We are getting used to seeing the centres of our British cities hollowed out by investors buying up properties which they don’t intend to live in, but as the film illustrates, the scale of it is staggering. Two London examples are the multi-million pound unoccupied houses left empty in Belgravia, resulting in almost entirely traffic-free streets; and the replacement of council flats in one estate in Southwark – which previously had over 3000 residents – by homes that are left empty because they are simply seen as assets, mainly with foreign owners. The presenters talked about these as “dead zones”.
Other cities around the world are experiencing this form of social cleansing. In Toronto, tenants took part in a rent strike because so few repairs were being done by the new owners of their blocks, at the same time as rents were increasing by vastly more than average family incomes[1]. Tenants called the rent increases “eviction by any other name” and experienced harassment and threats for being involved in the protest.
In Kreuzberg in Germany, rent increases were seen to be forcing out both tenants and small businesses, to be replaced by corporate businesses and multi-national food companies. Footage shot in Milan, New York, Valparaiso (Chile), and Barcelona showed the threats (and violence) to families resisting being forced to leave the areas and communities they lived in. The trend is even affecting Sweden, with its strong social democratic tradition.
We learnt tenants in many cities around the world now have the same property owner as their landlord, a private equity company called Blackstone which is now the largest property owner in the world. Their typical way of working appears to be the same across many countries: buy up blocks of flats, use plans to renovate them to force rent rises by far greater amounts than the cost of the renovations, and replace as speedily as possible the tenants who cannot afford the new rents. Blackstone also makes sure that they are pretty inaccessible to tenants, an office open just a few hours a week, as in a Swedish example.

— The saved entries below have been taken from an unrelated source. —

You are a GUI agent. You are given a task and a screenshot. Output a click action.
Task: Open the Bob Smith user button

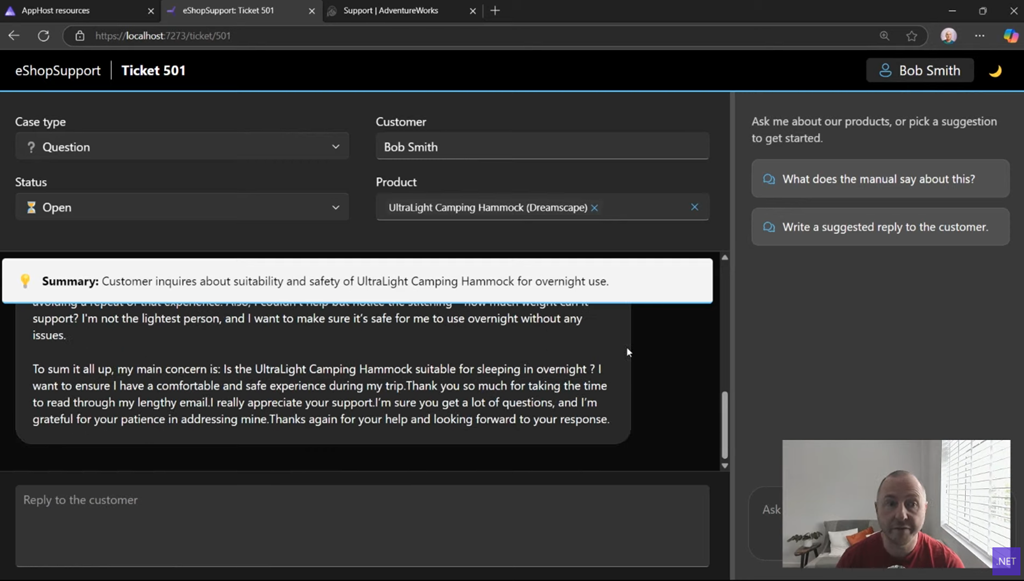[919, 71]
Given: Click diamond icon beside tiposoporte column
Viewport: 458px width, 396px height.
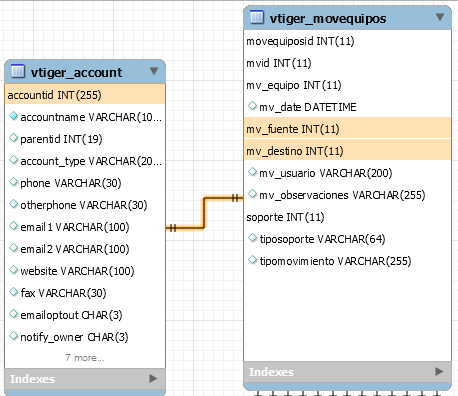Looking at the screenshot, I should pyautogui.click(x=252, y=238).
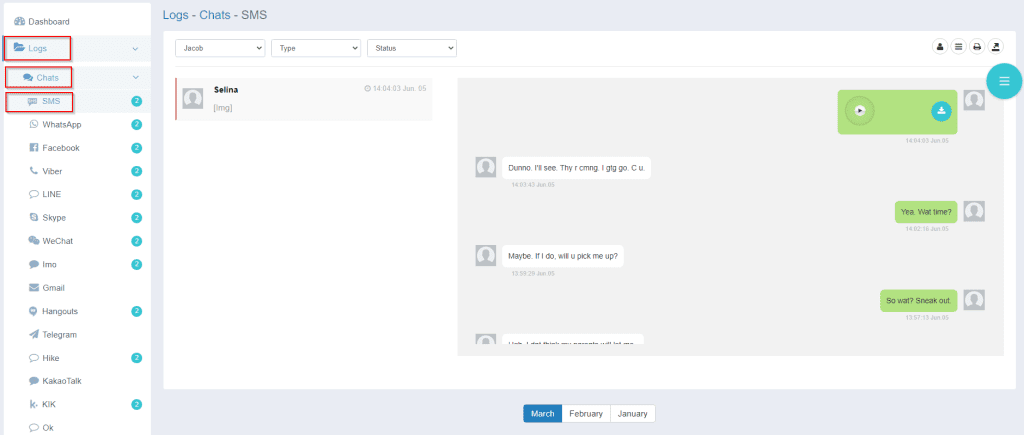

The film describes companies buying up huge swathes of homes in inner cities as “vultures”, and “monsters than no-one can see”. What makes this all the more distasteful is the fact that private equity firms use investment from our pension funds. So our own pensions are involved here, without our knowledge or permission. Also, a chilling example was given from Italy of how Mafia money is laundered through housing investment.
Fortunately, some people can see what is happening, and are trying to stop dirty money from destroying our cities and shoving people out of the way.

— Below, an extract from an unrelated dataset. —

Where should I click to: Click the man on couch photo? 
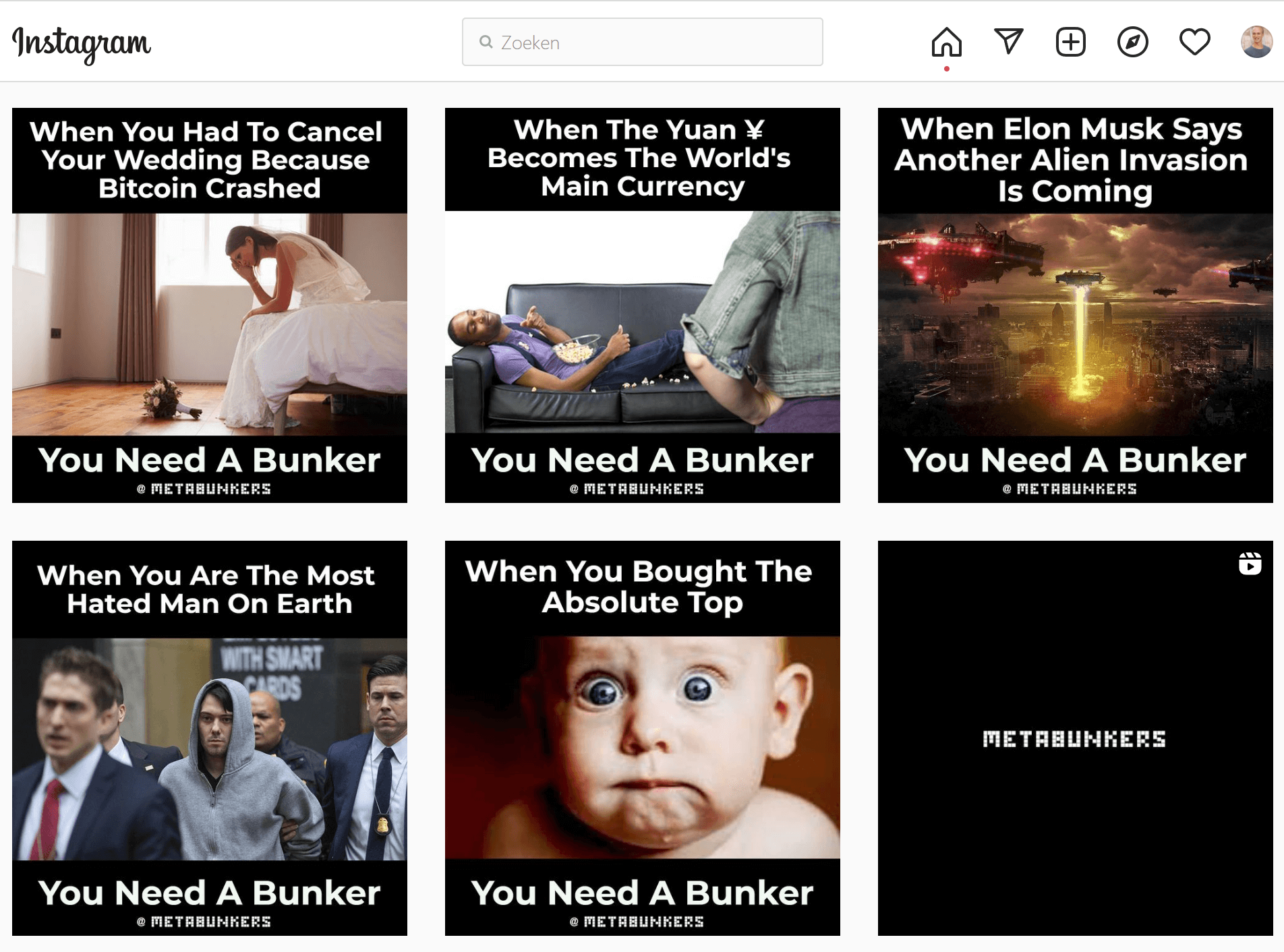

41 cities included London, Manchester and Birmingham, inspired by Leilani’s campaigning work, have set up the Cities for Adequate Housing Group and signed the Municipalist Declaration of Local Governments for the Right to Housing and the Right to the City. Together and individually, they are working to combat the destruction of their cities. Several mayors talked about how they are buying back empty properties, surely what needs to be done in London, whilst others are bringing in laws aimed at stopping companies from buying up large tracts of land or property. Control of the growth of Airbnb is also part of the story, given that this sector also serves to drive ordinary people out of their cities.
Working to create an entitlement to housing as a human right is clearly the only way forward. Whilst we are waiting for a Labour government, we must urge as many cities as possible to join in. As the Cities for Adequate Housing Group says: “local governments cannot stay on the side-lines and need to take a central role.” In order to achieve the UN’s Sustainable Development Goal for housing[2], we all need to sign up to a worldwide commitment for the right to housing.
If we want the next generation to be able to live in the cities we currently occupy and love, something has to change. And we need urgently to explain to them what is happening so that they can help us make those changes.
Labour Housing Group Executive has agreed that we will work, with the Front Bench team, towards establishing the Right to Housing as a human right in the UK. This will be a fitting campaign for 2021, to celebrate our 40th year of existence.
[1] Over 30 years, rents in Toronto have gone up by 425% compared to 133% for average incomes.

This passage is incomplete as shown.